Cops must deal with everything from gang violence to drug addiction to mental illness to domestic abuse to helping single parents to broken taillights and speeding cars. They respond so often with violence and incarceration because those are the tools we train them to use. They are no more immune to racism than any other human institution in American society. And of course the well-being of cops themselves often resembles what you’d find in veterans from a war zone.
Meanwhile, America’s long history of racism has left many black American communities deeply damaged. And poverty and crime go hand in hand. So when cops are shoved into the role of what is often privileged white society’s sole institutional interaction with black Americans’ world, and left with nothing but violence and incarceration as their tools, of course racism still permeates the way they operate.

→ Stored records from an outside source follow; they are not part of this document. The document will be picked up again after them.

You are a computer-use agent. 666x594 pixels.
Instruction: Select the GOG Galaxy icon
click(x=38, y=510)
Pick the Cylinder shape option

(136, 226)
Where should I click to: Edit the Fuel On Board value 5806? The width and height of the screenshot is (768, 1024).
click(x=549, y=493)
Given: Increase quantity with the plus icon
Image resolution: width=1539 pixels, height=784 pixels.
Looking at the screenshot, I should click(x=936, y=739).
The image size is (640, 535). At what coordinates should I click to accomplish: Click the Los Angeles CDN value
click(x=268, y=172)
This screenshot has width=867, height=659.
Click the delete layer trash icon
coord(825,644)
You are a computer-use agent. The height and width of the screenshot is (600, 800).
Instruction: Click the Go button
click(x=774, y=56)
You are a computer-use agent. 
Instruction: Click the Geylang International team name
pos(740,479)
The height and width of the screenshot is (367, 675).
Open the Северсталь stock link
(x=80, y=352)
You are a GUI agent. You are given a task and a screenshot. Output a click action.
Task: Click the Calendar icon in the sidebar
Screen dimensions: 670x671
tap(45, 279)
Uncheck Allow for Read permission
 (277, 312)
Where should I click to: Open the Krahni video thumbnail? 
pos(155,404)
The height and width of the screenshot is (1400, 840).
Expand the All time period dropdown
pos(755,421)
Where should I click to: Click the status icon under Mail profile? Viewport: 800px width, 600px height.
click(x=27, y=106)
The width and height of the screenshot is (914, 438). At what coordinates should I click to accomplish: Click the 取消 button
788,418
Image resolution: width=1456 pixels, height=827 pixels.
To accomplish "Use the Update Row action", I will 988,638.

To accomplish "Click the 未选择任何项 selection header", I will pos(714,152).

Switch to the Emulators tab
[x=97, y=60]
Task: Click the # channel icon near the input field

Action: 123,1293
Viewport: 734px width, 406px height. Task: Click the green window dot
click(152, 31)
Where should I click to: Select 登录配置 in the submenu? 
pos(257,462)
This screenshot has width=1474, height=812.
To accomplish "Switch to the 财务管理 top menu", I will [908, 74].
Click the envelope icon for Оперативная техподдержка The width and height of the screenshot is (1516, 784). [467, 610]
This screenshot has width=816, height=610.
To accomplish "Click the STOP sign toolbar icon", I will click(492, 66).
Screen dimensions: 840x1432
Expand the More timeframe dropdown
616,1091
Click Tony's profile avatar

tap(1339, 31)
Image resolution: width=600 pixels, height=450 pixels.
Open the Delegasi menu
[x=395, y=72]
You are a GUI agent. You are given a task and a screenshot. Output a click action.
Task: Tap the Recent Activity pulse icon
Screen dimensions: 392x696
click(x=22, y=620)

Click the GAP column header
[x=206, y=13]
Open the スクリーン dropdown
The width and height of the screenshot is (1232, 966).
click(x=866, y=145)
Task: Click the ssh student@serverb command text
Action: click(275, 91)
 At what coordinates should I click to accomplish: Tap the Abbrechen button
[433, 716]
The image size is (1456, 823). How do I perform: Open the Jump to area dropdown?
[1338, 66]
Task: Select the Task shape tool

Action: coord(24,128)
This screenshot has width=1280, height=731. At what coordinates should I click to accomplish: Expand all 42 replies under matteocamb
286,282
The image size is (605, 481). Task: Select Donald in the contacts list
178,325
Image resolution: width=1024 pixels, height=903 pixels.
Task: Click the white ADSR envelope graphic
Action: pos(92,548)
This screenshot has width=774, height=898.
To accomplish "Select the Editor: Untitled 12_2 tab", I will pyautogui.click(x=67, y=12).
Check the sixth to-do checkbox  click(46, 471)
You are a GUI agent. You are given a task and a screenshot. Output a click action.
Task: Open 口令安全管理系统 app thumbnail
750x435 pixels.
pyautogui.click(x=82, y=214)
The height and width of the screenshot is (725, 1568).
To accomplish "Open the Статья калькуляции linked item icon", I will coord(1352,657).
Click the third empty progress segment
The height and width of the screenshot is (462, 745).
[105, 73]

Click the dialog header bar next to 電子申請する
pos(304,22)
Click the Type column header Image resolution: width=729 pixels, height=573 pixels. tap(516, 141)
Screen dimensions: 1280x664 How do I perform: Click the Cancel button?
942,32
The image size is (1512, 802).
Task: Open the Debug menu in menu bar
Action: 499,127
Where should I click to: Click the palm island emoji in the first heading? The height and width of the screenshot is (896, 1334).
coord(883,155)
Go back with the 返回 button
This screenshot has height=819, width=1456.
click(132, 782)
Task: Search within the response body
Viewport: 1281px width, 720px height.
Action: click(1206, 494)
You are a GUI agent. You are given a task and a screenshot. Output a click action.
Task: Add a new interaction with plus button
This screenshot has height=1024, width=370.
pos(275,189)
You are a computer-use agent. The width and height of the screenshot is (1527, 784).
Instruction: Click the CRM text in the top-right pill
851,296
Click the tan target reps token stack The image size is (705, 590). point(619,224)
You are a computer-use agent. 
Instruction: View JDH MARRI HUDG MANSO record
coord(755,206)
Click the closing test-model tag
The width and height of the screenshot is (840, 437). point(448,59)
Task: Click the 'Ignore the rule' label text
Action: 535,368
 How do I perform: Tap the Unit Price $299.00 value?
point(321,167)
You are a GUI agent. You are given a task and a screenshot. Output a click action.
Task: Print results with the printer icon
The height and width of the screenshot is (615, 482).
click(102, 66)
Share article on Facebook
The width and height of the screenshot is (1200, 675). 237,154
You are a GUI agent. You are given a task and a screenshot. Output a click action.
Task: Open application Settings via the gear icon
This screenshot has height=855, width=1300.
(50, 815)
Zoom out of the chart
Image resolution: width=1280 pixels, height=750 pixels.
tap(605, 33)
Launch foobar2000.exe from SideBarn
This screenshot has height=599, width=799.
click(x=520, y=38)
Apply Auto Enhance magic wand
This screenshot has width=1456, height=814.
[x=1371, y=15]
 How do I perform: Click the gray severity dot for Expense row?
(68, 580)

Our society has pulled out of supplying the resources, the institutions, and the personnel that could support cops in handling this societal breakdown. “We’re asking cops to do too much in this country,” said an exhausted David Brown, Dallas’ police chief, in the aftermath of the killing of five cops at a protest march. “Policing was never meant to solve all of those problems.”
Can anyone be surprised when police unions bristle and revolt at reforms aimed at drawing even greater virtue out of cops in the course of performing very difficult tasks? Cops wield an immense amount of power in our society. But that abstract privilege does not change the lived experience of being a cop, which is what the police and the unions that represent them draw upon when deciding how to defend themselves. We can’t just keep trying to make the police better-armed saints in the very places where the injustices of U.S. society collide the hardest. Nor can we assume that combating racism is merely a matter of enlightening individual cops or their departmental culture.
Getting rid of police unions will do precisely nothing to solve any problem with the police the left has. All it will do is make the lives of the police worse and make these problems harder to solve. If you believe that unionbusting is the answer, you need to examine where you are coming from on this. And you need to answer the question of how this will solve the problems of police brutality and racist violence.